Moodle is a tool that allows a teacher to build an interactive website for his or her own course. It allows the teacher to easily insert items in their course website to do many different tasks. The following are examples of the most popular:

  • Upload documents that your students can view or download (eg. Word, PowerPoint, PDF etc.)
  • Create links to other websites of interest to your students.
  • Post messages to your students (and send them to their email accounts)
  • Allow students to post messages that can be viewed by you and their fellow students (useful for queries and student discussions)
  • Allow students to electronically submit assignments.
  • Allow the teacher to privately give feedback and grades for assignments.
  • Create and facilitate access to online quizzes.
  • Allow the teacher to view student activity and grades.

What you need to get started

Firstly you need your Moodle administrator to set up a Moodle area for your course. Then you are ready to go. However, this assumes that your organisation has Moodle installed somewhere on a server and that you have a Moodle administrator.

If you are prepared to see the even more overwhelming choices that an administrator sees, you can be one! The nice thing is that you usually just accept the defaults and everything works very well. Here are some alternatives:

It is possible to make a local Moodle that can be run on a computer or a local network. There are packages at Moodle.org which contain Moodle and a preconfigured Apache Server and MySQL database and it is quite easy to install on one machine. With some small changes it can be accessed on a network.

There are companies that can host Moodle for you or your school. Moodle Partners are specialized on this. For a modest number of students one can even use some "$5 a month" hosts to get started.

Structure of a course room

Login to Moodle. In 'My Courses' select the course you want to enter. On the left and the right sides you see blocks. Blocks contain additional information, participants, calender etc, for the course. In the middle is the main information about the course, ressources, discussions and activities. You can add, hide or edit/change material or activities at any time. Order your material based on your topics or the weeks of your course.

**PROBLEMS**
- 1) According to the Moodle guide, what do Moodle Partners specialize in?
- 2) Extend the Moodle guide with a passage that picks up after its last sentence.
The material after this point comes from a separate source and is unrelated to the Moodle guide.

**MATERIAL PROVIDED**
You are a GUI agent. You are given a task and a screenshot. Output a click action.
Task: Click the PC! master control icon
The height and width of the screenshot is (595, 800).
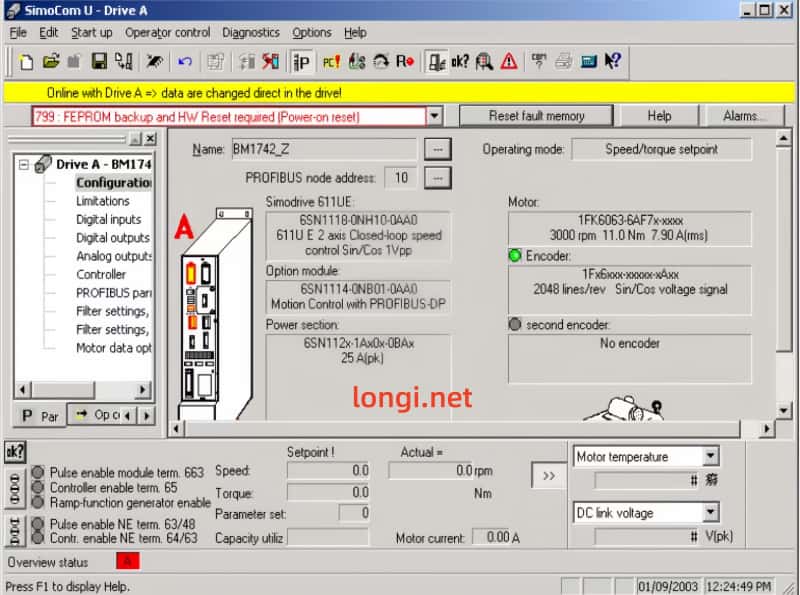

**THE REPLIES**
- 1) They specialize in hosting Moodle for individuals or schools.

- 2)
Basic rules for using a Moodle course page as teacher

Login to Moodle. In 'My Courses' select the course you want to enter. Click 'Turn editing on' button. Many new choices appear on the page: For all the existing resources, icons appear that allow you to Edit, Hide or Delete them. Each section/week also gets two dropdown lists for adding new elements. Go to a Section (Topic or Week). Choose 'Add a resource' or 'Add an activity' (it might be as well to run through an example below to get an idea of how this works) Edit the settings page for the resource or activity. All settings pages have the same basic structure. Create or edit the name which will appear on the course page. Give additional content or informations about the resource or activity in the description area. (This info is usually only displayed in the resource lists.) Make additional changes in the settings as required Save your settings with the Save button at the bottom of the page.

Navigating your blank course and changing your settings

Inserting Labels and improving the appearance of your course

Using a News forum to send post messages to students

Setting up a simple discussion forum

Using a discussion forum

Adding Resources

Creating a link to another website in a new window

Not ready yet - for the moment check here

Creating a Simple Web Page

Creating a simple web page (formatting and creating links

Making Documents available through your Moodle site

Not ready yet - for the moment check here

Adding Activities

Assignments

What is an assignment?

An activity for students to carry out and submit (by hand or electronically via Moodle), and which the lecturer can award a mark and give feedback via Moodle.

How to Create an Assignment.

  1. Make sure you click on Turn editing on in the top right hand corner if it is not already done.
  2. From the Add an activity drop down list (in the area/week you want it), select Assignment
  3. Fill in the form that comes up as follows:
    • Assignment name: a meaningful short description of the assignment that will appear in the area/week you put the assignment. (This should contain as much information as possible in a very terse form eg. "Assignment Submission area: No. 3: A powerpoint presentation" - it can stretchover more than one line if necessary)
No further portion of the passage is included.